In The District
February 4th, 2008

I had never visited the nation’s capital before, and was surprised to find how compact it is. From Annie’s apartment on Fifth Street I could easily walk to the White House, or to the Supreme Court, the National Archives, the Smithsonian, the Washington Monument. Instead, I walked in circles, passing my wife’s workplace three times without even recognizing it. She works at the Martin Luther King Jr. Public Library, where on MLK Day President Bush George Bush delivered a speech to a hand-picked audience. No one who works at the library, let alone the regular patrons, knew of George’s impending visit. I was not invited, nor permitted to get within two blocks of the event. The entire neighborhood was crawling with cop cars and festooned with police tape. So even though our troops won’t coming home from Iraq any time soon, yellow ribbons are everywhere in the District of Columbia.

So are reinforced concrete bollards, steel plate barriers, surveillance cameras, guard huts and security personnel. The Homeland Security Act has opened up a wealth of employment opportunities for just about anyone who can squeeze into a uniform and muster a menacing stare.

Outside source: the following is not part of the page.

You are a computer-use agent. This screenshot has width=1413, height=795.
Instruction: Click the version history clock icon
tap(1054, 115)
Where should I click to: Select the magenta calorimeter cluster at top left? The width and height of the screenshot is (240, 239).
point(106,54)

Still, I was pleasantly surprised to learn that most attractions in our nation’s capital are open to the public and free of admission charge. For a tourist on a budget, or a foraging squirrel, the National Mall is hard to beat.

I made straight for the Lincoln Memorial because Abraham Lincoln is my idea of a great man. He penned some of the finest sentences ever put to paper—speeches and policy positions that have echoed down through the ages unto the very day I climbed the steps to pay my respects, only to find a mass of boisterous teens huddled at the Emancipator’s marbled feet. The enclosed Memorial makes for an excellent echo chamber, and thus Abe’s Gettysburg Address serves merely as a background for a cacophony of mindless cell phone chatter.

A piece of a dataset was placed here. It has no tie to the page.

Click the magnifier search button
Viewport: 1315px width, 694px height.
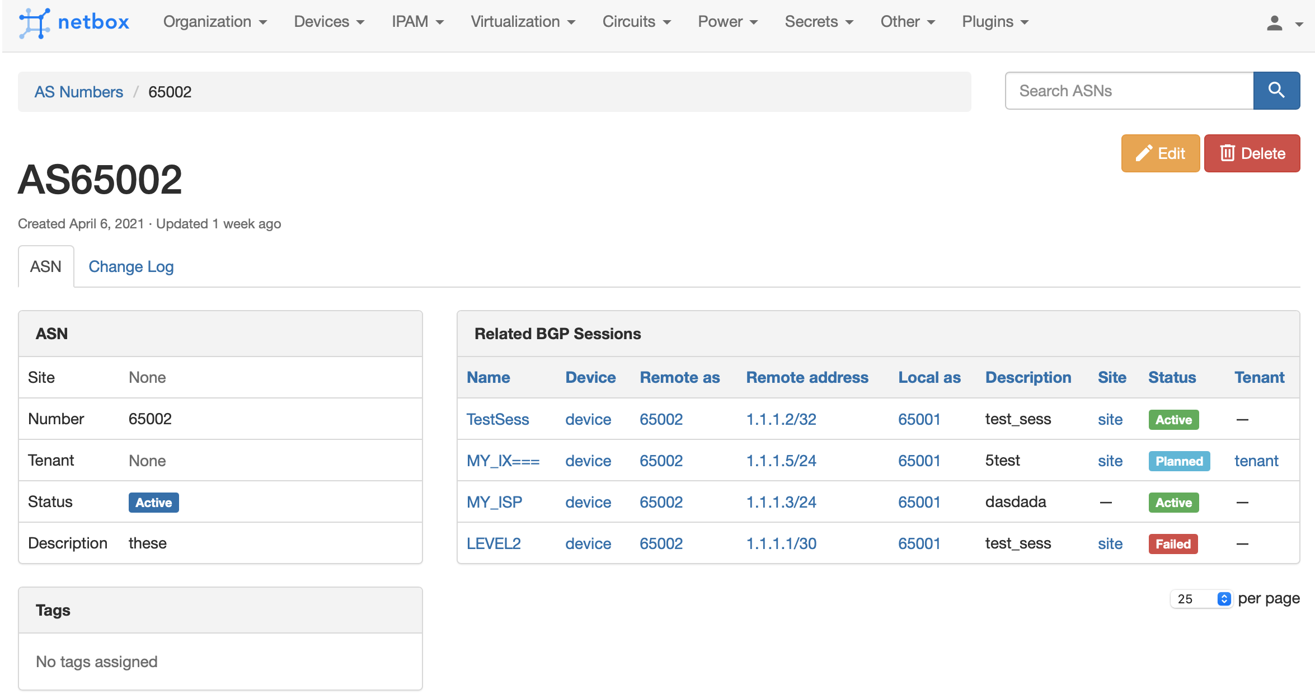tap(1276, 91)
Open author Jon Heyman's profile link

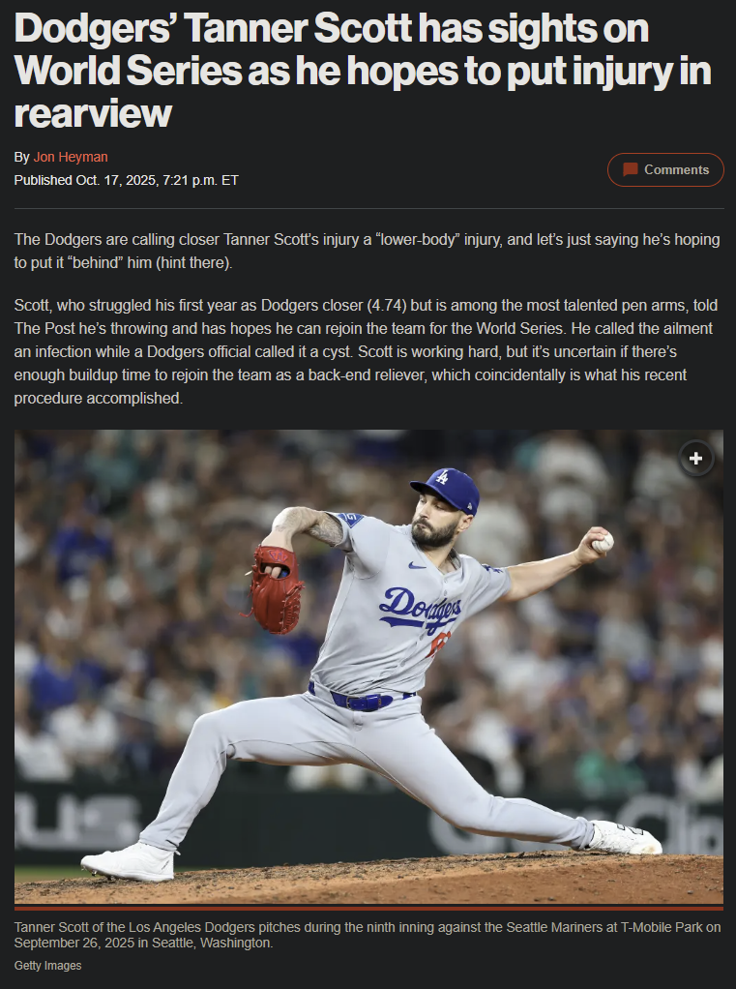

“Would you be-lieve I just spent two frickin’ hours at the Holocaust Museum?” a young woman cried out in despair.

“You poor baby!” But my words of condolence fell on deaf ears, much as Abraham Lincoln’s words fell on deaf ears at Gettysburg. Happily, he wrote them down on a piece of paper, and now they are inscribed on white marble walls inside a stately columned hall. Not than anyone has the time read nowadays—not even the sign that reads: QUIET: RESPECT PLEASE.

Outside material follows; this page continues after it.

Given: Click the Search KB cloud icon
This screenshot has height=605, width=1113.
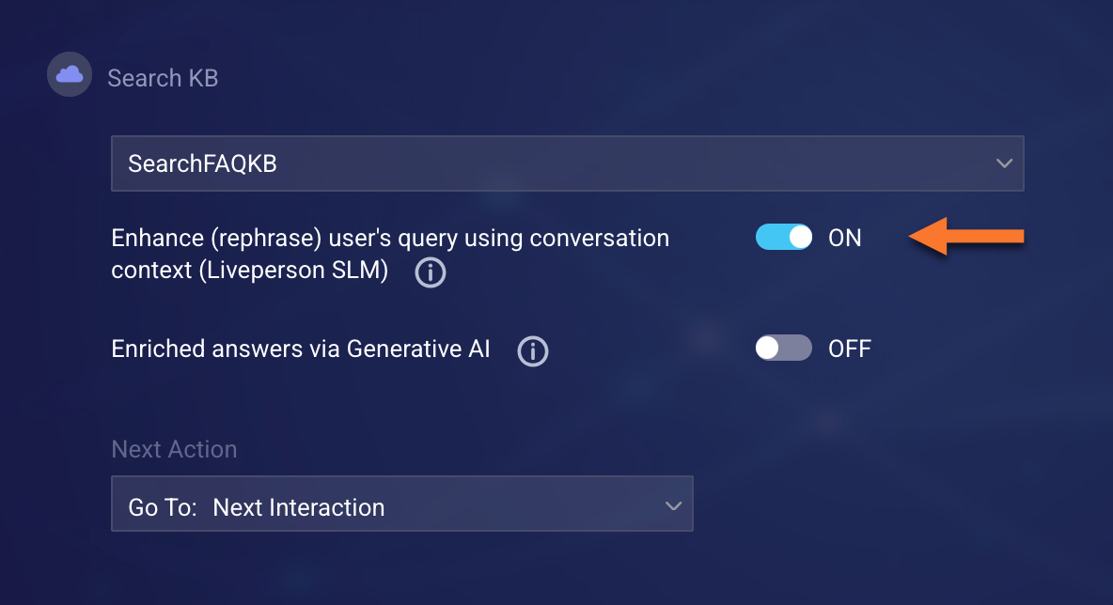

In the 1951 movie The Day The Earth Stood Still, Martian visitor Klaatu, played by Michael Rennie, was so impressed with the Lincoln Memorial that he briefly reconsidered his plan to exterminate us pesky earthlings before we could build more weapons and invent the cell phone—and thus disrupt the peace and quiet of the entire solar system. But then he got shot dead by some trigger happy goon with a gun, and that changed everything.